В рассветной мгле смутно прорезывалась крыша сарая, и в ленивой тиши было отчетливо слышно, как пережевывала жвачку корова. Он отодвинул решетчатые воротца, сунулся туда, сюда и в недоумении замер; погреба на привычном месте не было. Он нагнулся и с каким-то чувством замирающего холодка в спине пошарил руками по земле, выпрямился и стал озираться по сторонам. Да нет, все в старом обличий у хаты, привычный тын от сарая к углу избы... но погреба не было, даже земля на том месте, где стоял когда-то погреб, была ровной. Внезапно чего-то пугаясь, Куделин вернулся в избу, сел на кровать и поджал босые ноги. Под лежанкой заворочался теленок и стал лизаться; Куделин, крадучись, подошел к детям, спавшим в противоположном углу на широких полатях, затем к теленку, просунувшему голову в отверстие дверцы, и почесал ему под шеей. Теленок от удовольствия вытянул голову и, в свою очередь, стал лизать длинным розовым языком Куделину рубаху, и тот, сразу почувствовав мокрое и теплое, oтстранился. Постояв в тягостном сомнении, почему-то боясь разбудить жену, он осторожно вышел, теперь уже на улицу, и тотчас отшатнулся назад. Неподалеку, ну совсем рядом, ему ударил в глаза ряд уже хорошо различимых хат, крыши, верхушки ракит, летний весенний ветерок посвистывал в застрехе; стоял гуд в небе. Куделин со страхом зажмурился, задом попятился в сени и захлопнул дверь. «Допился», — сказал он себе, разожмуриваясь и пялясь в сырую темень сеней. Опомнившись, он рванулся в избу, разбудил жену, та села, белея холщовой рубахой, стала собирать рассыпавшиеся волосы.

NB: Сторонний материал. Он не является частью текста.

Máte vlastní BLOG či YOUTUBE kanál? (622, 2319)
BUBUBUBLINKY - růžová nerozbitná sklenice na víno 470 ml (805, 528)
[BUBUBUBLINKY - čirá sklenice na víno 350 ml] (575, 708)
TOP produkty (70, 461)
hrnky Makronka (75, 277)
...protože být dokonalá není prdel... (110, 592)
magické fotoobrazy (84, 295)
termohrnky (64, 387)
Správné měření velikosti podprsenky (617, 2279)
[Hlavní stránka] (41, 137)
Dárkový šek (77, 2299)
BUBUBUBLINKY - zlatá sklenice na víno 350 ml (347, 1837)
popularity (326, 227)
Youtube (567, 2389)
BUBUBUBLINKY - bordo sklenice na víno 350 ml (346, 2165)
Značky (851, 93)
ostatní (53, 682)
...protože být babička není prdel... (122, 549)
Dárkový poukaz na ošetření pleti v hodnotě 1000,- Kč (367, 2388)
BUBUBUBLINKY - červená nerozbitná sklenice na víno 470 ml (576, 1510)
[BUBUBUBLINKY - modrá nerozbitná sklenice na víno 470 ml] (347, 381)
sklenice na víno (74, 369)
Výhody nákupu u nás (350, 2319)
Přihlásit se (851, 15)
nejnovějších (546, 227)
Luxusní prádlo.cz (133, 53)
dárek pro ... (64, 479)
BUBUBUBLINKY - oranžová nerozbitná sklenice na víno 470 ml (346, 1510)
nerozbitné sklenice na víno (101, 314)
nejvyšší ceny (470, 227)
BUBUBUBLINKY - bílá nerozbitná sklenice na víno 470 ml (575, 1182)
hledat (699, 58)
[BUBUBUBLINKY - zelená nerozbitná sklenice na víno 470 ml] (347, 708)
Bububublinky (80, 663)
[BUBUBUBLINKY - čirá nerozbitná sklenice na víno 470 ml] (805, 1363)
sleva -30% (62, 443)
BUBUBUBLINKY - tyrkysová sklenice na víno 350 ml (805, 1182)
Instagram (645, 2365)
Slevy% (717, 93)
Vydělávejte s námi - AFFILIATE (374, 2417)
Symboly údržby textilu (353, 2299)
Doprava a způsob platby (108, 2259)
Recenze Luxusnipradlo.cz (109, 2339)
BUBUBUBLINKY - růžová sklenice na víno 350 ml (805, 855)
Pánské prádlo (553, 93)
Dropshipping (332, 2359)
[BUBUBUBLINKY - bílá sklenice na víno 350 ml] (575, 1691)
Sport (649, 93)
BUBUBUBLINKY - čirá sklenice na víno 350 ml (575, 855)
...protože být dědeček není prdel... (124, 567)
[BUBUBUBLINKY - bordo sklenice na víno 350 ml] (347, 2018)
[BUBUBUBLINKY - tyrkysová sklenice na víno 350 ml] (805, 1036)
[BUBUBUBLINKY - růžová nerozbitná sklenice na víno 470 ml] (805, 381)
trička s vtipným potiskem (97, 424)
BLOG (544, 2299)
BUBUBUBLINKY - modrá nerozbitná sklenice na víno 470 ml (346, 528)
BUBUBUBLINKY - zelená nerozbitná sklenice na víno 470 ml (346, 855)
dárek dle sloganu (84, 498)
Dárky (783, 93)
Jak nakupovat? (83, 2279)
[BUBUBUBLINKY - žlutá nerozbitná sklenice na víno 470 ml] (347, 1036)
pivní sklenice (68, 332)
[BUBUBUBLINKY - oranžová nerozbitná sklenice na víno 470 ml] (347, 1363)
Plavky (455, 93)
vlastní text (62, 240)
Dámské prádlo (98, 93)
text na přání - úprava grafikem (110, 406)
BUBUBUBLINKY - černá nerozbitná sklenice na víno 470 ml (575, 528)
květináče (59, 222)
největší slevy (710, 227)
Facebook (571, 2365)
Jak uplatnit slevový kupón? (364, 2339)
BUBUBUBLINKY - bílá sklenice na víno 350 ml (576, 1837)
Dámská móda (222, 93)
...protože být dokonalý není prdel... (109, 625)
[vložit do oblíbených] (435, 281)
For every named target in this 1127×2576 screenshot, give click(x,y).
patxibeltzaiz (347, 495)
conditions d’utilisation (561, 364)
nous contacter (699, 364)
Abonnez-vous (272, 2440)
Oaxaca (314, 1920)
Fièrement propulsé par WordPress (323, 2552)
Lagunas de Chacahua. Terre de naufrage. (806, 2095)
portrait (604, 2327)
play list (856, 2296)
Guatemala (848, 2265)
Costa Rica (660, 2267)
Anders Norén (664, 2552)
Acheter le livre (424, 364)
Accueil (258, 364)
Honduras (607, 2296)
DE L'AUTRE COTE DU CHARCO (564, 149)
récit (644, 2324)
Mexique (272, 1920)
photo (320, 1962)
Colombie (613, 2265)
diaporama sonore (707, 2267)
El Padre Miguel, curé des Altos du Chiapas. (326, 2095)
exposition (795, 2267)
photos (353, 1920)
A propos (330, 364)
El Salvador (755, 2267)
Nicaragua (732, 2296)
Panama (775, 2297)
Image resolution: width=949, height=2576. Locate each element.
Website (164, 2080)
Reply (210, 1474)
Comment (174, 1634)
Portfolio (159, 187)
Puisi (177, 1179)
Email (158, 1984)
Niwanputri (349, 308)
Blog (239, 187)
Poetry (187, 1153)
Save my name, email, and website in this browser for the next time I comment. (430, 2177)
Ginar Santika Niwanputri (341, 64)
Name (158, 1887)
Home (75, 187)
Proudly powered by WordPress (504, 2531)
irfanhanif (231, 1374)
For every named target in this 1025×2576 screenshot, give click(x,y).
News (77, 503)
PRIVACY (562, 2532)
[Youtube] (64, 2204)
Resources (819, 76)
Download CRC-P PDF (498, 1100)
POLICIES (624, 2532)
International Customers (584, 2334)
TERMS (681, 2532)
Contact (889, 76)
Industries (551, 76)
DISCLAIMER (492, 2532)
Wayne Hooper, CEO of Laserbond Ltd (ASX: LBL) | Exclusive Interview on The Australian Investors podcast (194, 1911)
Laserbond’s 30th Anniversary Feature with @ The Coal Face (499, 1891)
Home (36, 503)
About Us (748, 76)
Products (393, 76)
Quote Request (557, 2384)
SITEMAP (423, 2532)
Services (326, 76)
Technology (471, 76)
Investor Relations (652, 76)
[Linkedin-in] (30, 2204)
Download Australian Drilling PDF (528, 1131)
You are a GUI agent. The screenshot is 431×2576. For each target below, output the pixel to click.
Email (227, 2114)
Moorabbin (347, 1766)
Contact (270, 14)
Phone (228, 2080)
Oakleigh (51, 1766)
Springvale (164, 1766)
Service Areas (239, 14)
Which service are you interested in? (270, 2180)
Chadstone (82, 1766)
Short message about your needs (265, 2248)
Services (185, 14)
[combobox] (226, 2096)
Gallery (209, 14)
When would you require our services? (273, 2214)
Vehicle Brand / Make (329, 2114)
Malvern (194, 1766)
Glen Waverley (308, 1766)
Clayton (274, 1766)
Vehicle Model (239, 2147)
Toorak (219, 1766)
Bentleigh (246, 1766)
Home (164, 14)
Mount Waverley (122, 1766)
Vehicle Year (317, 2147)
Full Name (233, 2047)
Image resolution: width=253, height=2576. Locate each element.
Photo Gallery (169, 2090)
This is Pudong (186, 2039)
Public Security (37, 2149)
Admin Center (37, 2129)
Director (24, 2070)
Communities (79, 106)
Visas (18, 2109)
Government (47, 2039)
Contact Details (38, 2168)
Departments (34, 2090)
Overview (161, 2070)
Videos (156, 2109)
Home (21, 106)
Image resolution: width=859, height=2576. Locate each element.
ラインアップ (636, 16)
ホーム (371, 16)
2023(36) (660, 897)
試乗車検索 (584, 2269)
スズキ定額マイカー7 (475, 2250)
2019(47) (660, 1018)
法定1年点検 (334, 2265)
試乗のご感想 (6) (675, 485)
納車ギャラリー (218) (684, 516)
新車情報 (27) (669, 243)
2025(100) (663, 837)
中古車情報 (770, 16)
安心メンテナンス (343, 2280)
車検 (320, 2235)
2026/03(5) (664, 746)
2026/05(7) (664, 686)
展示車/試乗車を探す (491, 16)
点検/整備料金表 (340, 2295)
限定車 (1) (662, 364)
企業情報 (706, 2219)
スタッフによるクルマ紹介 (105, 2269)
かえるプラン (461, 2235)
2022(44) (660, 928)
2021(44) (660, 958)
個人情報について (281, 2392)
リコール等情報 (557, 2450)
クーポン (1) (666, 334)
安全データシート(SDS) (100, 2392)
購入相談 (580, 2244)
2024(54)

— Нюрка, слышь, — торопливо говорил Куделин, дыша ей близко в лицо перегаром. — Хотел рассолу напиться, погреб пропал, на улицу вышел, в глазах двоится...
— Чегой-то двоится, идол, — сонно сказала жена, — ничего не двоится, на местах стоит. Господи помилуй, — зевнула она недовольно. — Выжрал вчера у матери страсть, а все тещеньку лаешь. Рань несусветная, полежать можно, иди — заместо рассолу вон водицы хлебни...
— Хе-хе, — боязливо хихикнул Фома Куделин, незаметно отступая к двери и все время непроизвольно покашливая. — Эка чудесия в башке, с улицы крыши мерещутся, вроде хата наша, прежняя, а вроде в селе стоит, а, Нюр...
— В селе и стоит, а где же ей стоять? — опять зевнула жена равнодушно. — Недоспал, что ль, так иди ложись.
— Мы вроде на хуторе стояли, в особицу, — Куделин напомнил об этом тихо, с осторожностью и оглядкой и тотчас от слов жены присел, словно врос в земляной пол.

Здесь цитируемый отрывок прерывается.